**EXTRACTED DATA**
'''

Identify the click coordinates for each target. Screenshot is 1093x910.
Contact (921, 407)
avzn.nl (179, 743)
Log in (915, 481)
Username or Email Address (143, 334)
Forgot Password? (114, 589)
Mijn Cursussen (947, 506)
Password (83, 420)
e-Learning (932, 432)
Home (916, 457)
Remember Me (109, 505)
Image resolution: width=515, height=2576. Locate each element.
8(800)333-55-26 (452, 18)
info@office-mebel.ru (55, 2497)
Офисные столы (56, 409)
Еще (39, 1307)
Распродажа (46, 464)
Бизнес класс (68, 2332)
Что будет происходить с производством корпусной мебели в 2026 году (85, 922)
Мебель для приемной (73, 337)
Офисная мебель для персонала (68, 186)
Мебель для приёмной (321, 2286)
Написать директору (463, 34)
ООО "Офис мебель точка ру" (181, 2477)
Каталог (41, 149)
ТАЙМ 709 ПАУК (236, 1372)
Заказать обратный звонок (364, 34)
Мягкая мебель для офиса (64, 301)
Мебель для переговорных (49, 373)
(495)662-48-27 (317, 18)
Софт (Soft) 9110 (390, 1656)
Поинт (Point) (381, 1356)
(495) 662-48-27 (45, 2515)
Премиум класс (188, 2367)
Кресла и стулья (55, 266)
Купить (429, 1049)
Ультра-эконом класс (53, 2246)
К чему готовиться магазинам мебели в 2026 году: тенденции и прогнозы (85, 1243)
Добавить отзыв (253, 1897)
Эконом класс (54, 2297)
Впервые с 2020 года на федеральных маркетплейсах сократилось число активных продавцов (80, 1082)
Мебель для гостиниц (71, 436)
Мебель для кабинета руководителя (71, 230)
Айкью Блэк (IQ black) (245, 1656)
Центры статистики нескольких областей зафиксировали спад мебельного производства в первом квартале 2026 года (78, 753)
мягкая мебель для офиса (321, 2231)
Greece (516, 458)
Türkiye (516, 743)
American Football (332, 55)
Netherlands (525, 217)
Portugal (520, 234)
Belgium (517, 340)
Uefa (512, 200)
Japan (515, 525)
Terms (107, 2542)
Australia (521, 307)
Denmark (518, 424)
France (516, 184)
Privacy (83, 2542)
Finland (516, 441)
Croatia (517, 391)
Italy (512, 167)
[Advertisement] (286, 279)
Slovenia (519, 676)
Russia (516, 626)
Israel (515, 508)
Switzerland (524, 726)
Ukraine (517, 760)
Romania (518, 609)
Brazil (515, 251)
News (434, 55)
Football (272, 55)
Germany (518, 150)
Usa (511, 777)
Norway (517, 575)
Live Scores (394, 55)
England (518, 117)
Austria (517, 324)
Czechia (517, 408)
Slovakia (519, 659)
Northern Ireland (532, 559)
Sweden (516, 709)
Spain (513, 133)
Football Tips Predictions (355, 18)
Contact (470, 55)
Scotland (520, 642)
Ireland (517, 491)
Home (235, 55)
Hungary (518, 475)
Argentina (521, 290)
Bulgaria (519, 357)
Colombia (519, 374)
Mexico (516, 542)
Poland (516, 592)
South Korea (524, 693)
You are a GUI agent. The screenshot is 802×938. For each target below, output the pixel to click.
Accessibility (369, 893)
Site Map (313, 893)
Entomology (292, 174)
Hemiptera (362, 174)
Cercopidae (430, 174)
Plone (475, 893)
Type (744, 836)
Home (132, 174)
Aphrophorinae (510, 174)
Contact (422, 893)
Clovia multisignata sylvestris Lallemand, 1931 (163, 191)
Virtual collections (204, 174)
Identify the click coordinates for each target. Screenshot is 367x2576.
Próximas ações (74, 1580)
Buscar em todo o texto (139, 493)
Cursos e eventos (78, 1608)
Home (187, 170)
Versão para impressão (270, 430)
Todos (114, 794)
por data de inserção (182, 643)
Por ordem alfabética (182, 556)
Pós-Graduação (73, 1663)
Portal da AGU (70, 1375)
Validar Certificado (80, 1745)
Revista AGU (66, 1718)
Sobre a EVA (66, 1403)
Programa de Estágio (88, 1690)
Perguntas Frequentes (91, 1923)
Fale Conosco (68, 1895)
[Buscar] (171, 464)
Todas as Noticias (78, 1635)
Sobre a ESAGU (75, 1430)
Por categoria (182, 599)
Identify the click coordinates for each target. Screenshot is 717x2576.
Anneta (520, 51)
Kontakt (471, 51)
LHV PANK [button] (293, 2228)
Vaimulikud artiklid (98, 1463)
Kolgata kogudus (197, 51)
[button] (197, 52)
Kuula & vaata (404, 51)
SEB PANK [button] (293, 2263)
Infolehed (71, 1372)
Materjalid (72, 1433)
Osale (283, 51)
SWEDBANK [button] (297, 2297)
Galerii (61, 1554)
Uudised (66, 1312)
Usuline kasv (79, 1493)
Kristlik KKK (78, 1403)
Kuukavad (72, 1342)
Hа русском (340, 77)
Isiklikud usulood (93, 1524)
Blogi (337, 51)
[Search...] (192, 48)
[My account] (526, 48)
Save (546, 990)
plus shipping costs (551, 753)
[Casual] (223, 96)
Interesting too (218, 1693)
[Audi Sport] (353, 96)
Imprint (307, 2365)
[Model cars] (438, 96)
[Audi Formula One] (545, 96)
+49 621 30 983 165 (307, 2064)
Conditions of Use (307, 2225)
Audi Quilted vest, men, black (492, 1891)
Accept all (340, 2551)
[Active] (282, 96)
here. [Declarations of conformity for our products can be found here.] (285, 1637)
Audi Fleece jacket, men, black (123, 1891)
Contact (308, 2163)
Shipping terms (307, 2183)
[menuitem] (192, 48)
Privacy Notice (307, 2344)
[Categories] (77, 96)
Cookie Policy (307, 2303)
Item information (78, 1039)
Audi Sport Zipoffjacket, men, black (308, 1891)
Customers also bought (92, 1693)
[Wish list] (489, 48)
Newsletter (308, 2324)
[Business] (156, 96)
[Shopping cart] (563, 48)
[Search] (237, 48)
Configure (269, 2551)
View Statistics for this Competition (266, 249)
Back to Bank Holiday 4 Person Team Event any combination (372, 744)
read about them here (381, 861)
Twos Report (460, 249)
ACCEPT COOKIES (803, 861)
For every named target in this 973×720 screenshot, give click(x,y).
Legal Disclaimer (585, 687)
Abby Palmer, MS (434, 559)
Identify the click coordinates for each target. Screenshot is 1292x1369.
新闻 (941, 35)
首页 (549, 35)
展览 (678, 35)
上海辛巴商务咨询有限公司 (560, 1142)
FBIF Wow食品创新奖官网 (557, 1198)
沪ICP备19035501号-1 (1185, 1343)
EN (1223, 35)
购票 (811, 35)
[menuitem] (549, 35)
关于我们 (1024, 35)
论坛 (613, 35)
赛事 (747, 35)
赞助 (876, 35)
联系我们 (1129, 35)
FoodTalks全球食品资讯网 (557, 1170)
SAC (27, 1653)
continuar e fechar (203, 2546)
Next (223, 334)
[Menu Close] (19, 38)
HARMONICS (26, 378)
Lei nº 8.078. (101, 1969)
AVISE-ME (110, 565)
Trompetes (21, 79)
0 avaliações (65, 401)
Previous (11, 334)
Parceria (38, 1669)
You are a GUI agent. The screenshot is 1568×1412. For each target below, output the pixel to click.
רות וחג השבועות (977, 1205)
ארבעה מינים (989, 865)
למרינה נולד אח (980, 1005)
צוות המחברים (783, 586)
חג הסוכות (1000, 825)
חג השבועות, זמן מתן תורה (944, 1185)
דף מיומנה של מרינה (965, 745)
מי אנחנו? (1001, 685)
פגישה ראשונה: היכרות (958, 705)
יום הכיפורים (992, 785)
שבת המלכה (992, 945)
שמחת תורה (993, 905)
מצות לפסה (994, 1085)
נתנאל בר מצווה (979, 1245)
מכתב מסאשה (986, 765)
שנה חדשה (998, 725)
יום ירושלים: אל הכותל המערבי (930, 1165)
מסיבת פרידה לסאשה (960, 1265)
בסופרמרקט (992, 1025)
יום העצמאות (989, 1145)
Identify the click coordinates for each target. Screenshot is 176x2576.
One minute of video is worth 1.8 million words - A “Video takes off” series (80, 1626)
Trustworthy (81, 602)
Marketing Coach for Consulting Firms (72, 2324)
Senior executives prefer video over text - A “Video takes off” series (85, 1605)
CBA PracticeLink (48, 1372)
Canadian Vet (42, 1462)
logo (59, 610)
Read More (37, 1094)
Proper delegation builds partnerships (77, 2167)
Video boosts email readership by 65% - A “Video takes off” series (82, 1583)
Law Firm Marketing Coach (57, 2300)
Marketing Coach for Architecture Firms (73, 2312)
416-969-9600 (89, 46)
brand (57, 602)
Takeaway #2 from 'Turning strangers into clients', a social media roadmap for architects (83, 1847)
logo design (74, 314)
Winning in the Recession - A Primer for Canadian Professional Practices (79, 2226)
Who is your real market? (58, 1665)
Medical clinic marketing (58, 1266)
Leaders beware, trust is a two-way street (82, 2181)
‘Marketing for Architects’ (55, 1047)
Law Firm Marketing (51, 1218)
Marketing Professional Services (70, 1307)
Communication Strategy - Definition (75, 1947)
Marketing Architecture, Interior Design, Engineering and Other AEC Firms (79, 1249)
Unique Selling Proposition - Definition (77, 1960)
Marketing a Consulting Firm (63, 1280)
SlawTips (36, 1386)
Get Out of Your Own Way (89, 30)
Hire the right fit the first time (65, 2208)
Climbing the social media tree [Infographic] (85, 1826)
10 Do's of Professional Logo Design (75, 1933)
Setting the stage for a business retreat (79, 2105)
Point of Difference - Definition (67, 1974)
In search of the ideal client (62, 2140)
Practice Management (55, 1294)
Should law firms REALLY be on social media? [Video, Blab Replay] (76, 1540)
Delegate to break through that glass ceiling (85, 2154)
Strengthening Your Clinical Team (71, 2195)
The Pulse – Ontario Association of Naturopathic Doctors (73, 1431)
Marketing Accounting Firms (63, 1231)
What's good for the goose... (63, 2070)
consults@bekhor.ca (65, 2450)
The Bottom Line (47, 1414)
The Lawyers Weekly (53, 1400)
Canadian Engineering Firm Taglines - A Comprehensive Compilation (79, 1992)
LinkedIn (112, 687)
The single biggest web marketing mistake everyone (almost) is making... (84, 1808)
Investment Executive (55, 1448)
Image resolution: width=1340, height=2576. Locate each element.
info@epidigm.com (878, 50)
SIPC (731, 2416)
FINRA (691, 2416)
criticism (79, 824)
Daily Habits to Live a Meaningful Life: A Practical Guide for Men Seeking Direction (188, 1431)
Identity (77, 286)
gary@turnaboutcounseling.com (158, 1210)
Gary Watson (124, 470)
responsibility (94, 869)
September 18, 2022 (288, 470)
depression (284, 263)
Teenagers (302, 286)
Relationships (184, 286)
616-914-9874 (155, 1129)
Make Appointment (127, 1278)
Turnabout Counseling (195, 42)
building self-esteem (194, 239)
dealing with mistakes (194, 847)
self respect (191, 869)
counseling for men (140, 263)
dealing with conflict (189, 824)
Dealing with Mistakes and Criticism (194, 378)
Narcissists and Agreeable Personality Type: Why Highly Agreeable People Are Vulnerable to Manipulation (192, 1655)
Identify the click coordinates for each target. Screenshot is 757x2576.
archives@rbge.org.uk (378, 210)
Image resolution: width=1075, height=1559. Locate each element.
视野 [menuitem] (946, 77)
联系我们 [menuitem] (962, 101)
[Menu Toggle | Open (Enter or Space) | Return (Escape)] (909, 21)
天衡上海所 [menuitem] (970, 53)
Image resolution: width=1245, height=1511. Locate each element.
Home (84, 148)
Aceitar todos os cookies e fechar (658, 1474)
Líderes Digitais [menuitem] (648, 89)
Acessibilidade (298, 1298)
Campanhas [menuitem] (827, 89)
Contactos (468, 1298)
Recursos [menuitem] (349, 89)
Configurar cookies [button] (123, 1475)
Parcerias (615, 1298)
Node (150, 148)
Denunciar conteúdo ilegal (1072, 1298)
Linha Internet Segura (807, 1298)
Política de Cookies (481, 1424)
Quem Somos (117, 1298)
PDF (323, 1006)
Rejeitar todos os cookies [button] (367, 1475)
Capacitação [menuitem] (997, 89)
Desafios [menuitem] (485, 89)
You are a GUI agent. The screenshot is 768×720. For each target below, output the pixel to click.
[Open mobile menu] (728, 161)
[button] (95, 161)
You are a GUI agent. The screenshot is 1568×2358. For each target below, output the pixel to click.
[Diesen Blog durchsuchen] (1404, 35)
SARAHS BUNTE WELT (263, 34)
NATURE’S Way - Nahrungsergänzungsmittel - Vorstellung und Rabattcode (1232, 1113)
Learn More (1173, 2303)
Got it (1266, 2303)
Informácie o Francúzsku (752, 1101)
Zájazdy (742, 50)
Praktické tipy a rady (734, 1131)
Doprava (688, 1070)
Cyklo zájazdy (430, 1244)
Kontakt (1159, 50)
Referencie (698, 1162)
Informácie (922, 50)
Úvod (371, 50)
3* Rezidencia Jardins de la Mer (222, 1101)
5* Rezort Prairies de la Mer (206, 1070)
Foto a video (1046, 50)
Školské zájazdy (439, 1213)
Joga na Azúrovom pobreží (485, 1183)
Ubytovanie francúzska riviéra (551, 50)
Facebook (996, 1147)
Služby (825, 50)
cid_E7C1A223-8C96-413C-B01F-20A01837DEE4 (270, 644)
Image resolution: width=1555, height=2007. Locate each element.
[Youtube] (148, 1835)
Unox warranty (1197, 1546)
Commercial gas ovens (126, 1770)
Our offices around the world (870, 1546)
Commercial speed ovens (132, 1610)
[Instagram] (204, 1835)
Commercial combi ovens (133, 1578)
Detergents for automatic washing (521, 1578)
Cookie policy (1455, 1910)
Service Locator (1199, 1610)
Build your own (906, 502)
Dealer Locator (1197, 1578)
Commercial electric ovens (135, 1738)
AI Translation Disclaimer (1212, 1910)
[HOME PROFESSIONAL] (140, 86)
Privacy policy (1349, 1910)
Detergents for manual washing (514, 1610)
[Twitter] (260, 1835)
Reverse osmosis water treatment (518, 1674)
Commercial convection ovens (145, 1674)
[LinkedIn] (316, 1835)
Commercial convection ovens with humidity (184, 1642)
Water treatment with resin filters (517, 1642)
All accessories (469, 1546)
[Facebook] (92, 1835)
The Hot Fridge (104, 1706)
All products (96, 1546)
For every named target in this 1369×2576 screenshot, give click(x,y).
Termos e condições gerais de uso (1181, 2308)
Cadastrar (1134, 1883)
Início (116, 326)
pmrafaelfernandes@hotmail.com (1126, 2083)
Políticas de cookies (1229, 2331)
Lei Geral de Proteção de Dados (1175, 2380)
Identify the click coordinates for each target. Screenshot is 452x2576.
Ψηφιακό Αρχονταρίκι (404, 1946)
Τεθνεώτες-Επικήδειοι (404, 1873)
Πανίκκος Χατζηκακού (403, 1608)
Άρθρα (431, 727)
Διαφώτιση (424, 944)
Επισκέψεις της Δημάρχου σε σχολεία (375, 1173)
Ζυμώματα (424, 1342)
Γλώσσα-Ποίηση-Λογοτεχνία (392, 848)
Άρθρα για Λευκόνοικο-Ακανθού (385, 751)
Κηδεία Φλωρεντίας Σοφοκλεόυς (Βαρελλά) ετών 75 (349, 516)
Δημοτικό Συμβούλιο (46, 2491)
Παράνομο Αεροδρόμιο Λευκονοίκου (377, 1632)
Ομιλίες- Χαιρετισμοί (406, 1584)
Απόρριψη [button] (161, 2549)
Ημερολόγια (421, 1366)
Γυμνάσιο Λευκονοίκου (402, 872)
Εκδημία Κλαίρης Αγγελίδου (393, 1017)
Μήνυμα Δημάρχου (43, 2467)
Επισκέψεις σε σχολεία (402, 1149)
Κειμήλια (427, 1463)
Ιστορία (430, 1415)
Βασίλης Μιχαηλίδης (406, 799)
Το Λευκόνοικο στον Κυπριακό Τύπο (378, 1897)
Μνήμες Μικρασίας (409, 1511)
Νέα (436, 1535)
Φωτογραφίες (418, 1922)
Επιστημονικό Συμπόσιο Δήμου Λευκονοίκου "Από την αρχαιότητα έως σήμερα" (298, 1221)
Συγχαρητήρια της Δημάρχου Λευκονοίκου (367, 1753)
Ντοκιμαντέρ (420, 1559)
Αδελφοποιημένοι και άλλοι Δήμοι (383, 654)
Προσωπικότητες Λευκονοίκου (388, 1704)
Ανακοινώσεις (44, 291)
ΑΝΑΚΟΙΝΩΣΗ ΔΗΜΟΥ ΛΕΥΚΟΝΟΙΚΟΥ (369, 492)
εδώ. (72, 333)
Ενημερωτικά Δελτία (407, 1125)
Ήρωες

'''

Reproduce the stretch of lines from the line containing "Каталог (41, 149)" through the line containing "Privacy (83, 2542)", with both ends included, and copy each line precisely as it appears.

**SOLUTION**
Каталог (41, 149)
ТАЙМ 709 ПАУК (236, 1372)
Заказать обратный звонок (364, 34)
Мягкая мебель для офиса (64, 301)
Мебель для переговорных (49, 373)
(495)662-48-27 (317, 18)
Софт (Soft) 9110 (390, 1656)
Поинт (Point) (381, 1356)
(495) 662-48-27 (45, 2515)
Премиум класс (188, 2367)
Кресла и стулья (55, 266)
Купить (429, 1049)
Ультра-эконом класс (53, 2246)
К чему готовиться магазинам мебели в 2026 году: тенденции и прогнозы (85, 1243)
Добавить отзыв (253, 1897)
Эконом класс (54, 2297)
Впервые с 2020 года на федеральных маркетплейсах сократилось число активных продавцов (80, 1082)
Мебель для гостиниц (71, 436)
Мебель для кабинета руководителя (71, 230)
Айкью Блэк (IQ black) (245, 1656)
Центры статистики нескольких областей зафиксировали спад мебельного производства в первом квартале 2026 года (78, 753)
мягкая мебель для офиса (321, 2231)
Greece (516, 458)
Türkiye (516, 743)
American Football (332, 55)
Netherlands (525, 217)
Portugal (520, 234)
Belgium (517, 340)
Uefa (512, 200)
Japan (515, 525)
Terms (107, 2542)
Australia (521, 307)
Denmark (518, 424)
France (516, 184)
Privacy (83, 2542)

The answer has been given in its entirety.